### ПРЕДОСТАВЛЕННЫЙ ОТРЫВОК

━━━━━━━━━━

Изменить стиль страницы

Вместе с тем не следует забывать, что в рядах союзных армий сражалось много французов, и непредвзятый историк никогда не обвинил бы их в предательстве.

Речь идет об эмигрантах. Начиная с 1792 года они сражались, переносили все тяготы войны и умирали за дело французских принцев дома Бурбонов, а дело Бурбонов не отличалось от дела союзников. «Моя родина — мой король», — говорили они. И в этом их не мучали угрызения совести.

━━━━━━━━━━

### СОХРАНЁННЫЕ ЗАПИСИ

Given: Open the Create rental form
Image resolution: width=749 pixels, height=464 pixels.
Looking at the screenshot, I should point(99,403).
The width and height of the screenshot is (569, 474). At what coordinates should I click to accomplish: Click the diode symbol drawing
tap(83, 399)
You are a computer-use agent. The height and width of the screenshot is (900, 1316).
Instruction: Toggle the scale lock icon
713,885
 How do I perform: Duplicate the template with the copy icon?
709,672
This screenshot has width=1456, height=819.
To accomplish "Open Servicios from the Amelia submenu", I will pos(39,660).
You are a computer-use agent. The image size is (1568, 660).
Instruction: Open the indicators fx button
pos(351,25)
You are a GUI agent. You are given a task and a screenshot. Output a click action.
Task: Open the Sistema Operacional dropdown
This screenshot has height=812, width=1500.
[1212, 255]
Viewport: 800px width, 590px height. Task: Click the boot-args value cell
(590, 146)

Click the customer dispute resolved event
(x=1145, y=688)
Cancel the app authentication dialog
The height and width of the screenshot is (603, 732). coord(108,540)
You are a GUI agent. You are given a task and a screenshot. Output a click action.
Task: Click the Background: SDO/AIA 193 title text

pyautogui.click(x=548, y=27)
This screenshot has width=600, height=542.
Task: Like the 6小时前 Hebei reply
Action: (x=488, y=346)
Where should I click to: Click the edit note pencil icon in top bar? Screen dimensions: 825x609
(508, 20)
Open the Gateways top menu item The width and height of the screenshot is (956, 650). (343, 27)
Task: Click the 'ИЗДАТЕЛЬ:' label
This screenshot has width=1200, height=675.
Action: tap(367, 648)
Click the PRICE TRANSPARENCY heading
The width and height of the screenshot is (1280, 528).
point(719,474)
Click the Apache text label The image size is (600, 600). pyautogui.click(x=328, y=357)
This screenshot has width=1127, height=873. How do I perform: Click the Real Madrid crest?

━━━━━━━━━━

### СУТЬ ЗАДАНИЯ
Продолжите отрывок о французских эмигрантах, начав сразу после его последнего предложения. Записи здесь не понадобятся.

### РЕЗУЛЬТАТ ВЫПОЛНЕНИЯ
В своей книге «Дуэль Моро — Наполеон» Морис Гарсо пишет: «Того факта, что Моро собирался присоединиться к принцам королевской крови, уже было достаточно для того, чтобы память о нем осталась без клейма позора. Потомки могли бы сказать: “Что ж, он был роялистом”, и простили бы ему этот грех. Но пленник Моррисвиля, либерал по определению и принципиальный республиканец по сути, и думать не хотел о том, чтобы его шпага послужила бы делу графов Прованса или принцу д'Артуа — брату короля. Моро был человеком 1789 года и считал, что идеалы революции предал Бонапарт. Вот почему он, Моро, встал на защиту завоеваний революции, против Бонапарта и присоединился к коалиционным державам только для того, чтобы отомстить Наполеону. Короче говоря, Моро хотел создать параллельно роялистскому диссидентству — диссиденство республиканское, или, по меньшей мере, либеральное. Предал ли он тем самым свою страну? Это вопрос. Изменил ли он своим идеалам? — Конечно нет».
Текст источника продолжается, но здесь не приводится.